A journey is undertaken by a woman fleeing from an unspecified danger, in the company of a weak-bladdered shiryō or spirit. The Fifty-Three Stations of the Tōkaidō, a series of woodcut prints by Hiroshige depicting views of the coastal highway to Kyoto, frames their travels. Riding through these rearranged landscapes, the two companions rest up overnight at traditional post-stations to reflect on brief but intimate attachments to pine trees, bridges and grasshoppers. Films scenes spotlight unseen obstacles such as infidelity, disease and radioactivity encountered along the road.
Karoline Lange’s early preoccupation with traditional printmaking led to a cross-disciplinary art practice straddling social history, literature and DIY publishing. Current writing is wrangling local counterculture along an ancient Roman route from Blackheath to Parliament. She is a community film programmer for Deptford Cinema.
Fifty Three husbands invites you to float, fly & plunge into the rabbit hole of Kurasawa and Ozu, to roll about in blended hues of those hot woodcuts. The physicality of Karoline Lange’s words enter one’s bones like damp blotting paper - no room for leaky, incontinent language - words as sharp as a beak. A narrator is accompanied by one of Cab Calloway’s elastic formless ghosts with a weak bladder. Max Fleischer details wobbling and bubbling, jumping and popping like squirrels super-glued to the bird feeder, delivered by a deadpan Buster Keaton. Dietary instructions from Mazdaznan, Galen & Apicius bounced into the multi-morphic language of cartoon landscapes. Sooooooo good!

### Excerpted records:
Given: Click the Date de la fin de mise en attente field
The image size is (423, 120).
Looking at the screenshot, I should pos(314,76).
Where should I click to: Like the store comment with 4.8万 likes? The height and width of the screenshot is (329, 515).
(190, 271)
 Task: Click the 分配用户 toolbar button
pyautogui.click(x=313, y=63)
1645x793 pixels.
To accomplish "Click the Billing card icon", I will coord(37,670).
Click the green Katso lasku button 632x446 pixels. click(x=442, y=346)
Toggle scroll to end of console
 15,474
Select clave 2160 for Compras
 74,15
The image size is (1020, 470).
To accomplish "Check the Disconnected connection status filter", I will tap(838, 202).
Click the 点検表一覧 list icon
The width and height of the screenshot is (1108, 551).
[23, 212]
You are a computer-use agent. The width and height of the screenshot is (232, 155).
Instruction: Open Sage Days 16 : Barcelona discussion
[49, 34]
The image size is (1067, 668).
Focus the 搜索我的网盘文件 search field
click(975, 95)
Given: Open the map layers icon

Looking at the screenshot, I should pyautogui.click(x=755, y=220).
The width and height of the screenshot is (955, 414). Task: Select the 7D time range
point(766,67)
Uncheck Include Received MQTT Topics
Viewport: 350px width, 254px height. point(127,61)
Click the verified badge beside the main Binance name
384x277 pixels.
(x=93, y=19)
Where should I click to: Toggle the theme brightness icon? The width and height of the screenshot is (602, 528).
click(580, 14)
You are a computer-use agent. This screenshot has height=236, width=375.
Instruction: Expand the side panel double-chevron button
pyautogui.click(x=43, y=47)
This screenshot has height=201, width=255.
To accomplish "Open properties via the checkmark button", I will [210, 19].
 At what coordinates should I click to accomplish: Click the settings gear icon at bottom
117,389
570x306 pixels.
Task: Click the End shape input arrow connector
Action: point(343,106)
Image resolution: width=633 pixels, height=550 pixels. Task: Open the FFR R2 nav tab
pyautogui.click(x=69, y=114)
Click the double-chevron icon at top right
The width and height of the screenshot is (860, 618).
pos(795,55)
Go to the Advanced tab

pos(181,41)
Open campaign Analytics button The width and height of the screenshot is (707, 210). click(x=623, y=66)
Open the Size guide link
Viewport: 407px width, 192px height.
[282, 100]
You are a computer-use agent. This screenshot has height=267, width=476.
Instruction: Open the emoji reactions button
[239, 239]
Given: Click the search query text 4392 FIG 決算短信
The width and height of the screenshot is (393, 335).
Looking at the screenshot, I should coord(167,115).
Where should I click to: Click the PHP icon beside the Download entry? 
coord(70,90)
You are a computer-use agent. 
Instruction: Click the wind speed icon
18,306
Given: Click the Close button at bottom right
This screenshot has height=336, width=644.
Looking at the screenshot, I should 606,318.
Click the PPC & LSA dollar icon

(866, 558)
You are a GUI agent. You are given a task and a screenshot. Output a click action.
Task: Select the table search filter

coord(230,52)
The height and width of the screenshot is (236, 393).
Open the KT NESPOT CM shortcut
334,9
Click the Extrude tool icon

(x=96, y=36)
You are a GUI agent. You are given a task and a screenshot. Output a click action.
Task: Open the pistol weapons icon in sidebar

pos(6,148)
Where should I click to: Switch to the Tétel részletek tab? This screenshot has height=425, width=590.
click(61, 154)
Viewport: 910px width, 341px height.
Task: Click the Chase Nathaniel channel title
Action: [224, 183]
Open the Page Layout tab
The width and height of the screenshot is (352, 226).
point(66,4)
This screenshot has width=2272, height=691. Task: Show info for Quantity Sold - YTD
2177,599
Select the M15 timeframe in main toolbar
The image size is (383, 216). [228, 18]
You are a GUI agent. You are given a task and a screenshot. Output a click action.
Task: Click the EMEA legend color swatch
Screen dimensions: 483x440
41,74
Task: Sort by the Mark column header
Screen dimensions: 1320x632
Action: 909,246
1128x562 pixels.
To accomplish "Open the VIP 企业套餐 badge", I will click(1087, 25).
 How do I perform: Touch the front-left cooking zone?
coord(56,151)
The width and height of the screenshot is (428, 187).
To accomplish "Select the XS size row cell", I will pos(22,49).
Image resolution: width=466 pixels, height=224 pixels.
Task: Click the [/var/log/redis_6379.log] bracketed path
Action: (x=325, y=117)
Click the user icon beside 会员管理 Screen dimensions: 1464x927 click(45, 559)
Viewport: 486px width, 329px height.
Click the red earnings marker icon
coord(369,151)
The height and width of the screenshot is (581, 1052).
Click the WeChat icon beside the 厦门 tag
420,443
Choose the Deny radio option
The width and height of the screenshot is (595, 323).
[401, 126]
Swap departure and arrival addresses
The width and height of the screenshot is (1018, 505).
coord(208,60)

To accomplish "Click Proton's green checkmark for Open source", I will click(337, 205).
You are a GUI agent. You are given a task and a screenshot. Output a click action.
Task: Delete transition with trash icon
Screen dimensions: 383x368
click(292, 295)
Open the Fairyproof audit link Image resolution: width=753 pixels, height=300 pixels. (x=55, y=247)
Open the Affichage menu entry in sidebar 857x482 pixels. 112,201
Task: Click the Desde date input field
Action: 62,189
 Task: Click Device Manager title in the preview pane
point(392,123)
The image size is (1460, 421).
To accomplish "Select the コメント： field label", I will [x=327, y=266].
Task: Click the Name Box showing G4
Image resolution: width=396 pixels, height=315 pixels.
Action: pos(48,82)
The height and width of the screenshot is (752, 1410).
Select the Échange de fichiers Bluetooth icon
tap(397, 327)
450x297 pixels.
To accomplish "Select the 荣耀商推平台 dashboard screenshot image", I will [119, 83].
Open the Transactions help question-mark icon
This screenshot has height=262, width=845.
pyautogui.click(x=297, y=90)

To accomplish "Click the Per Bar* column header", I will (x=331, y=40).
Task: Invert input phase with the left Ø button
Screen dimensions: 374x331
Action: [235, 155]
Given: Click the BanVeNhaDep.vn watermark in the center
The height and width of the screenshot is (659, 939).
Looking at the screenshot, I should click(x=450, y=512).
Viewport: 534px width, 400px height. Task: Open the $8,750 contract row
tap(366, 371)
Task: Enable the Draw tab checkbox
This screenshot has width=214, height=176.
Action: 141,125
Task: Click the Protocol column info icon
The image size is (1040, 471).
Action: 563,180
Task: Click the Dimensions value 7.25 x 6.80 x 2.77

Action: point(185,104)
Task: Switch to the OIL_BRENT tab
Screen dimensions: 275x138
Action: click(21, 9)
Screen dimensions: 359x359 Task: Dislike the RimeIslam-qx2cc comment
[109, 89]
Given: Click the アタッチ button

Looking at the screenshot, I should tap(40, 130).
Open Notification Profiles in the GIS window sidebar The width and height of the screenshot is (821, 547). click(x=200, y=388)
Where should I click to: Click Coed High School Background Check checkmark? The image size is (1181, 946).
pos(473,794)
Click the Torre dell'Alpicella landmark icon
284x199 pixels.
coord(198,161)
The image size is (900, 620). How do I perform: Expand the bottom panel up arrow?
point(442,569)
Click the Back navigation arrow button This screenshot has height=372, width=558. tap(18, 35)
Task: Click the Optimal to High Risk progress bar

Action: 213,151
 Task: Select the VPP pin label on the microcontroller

### Set of tasks:
(A) From the book description, restate word for word the passage that begins at the words "Karoline Lange’s early" and stops after "for Deptford Cinema.".
(B) Answer these questions using the book description:
(i) Whose series of woodcut prints frames the travels?
(ii) For which cinema is Karoline Lange a community film programmer?
(iii) Along which route is her current writing wrangling local counterculture?
(C) Extend the book description, continuing from the point where it stops.
The records have no connection to the book description.

### Exercise results:
(A)
Karoline Lange’s early preoccupation with traditional printmaking led to a cross-disciplinary art practice straddling social history, literature and DIY publishing. Current writing is wrangling local counterculture along an ancient Roman route from Blackheath to Parliament. She is a community film programmer for Deptford Cinema.

(B)
(i) Hiroshige's
(ii) Deptford Cinema
(iii) An ancient Roman route from Blackheath to Parliament

(C)
– Oona Grimes
Why limit that special sex, the one-to-one, the lifelong love, to mankind? Karoline Lange’s tenderness and partiality for the particular – from the sound of folded cloth to a nocturnal viewing platform for a giant Redwood – comprise the multifarious matrimonies of this exquisite book. Looking with Lange’s eyes at the scenes Hiroshige saw with his, Mount Fuji becomes a bit player and the stage is occupied by a new cast of characters: vigorous tradesmen with green panicles, processions of pompoms. Carried bodily by Lange’s prose, like the companionable Shiryo spirit in her saddlebag, in Fifty Three Husbands we learn for better for worse, richer or poorer, the things that stay with us.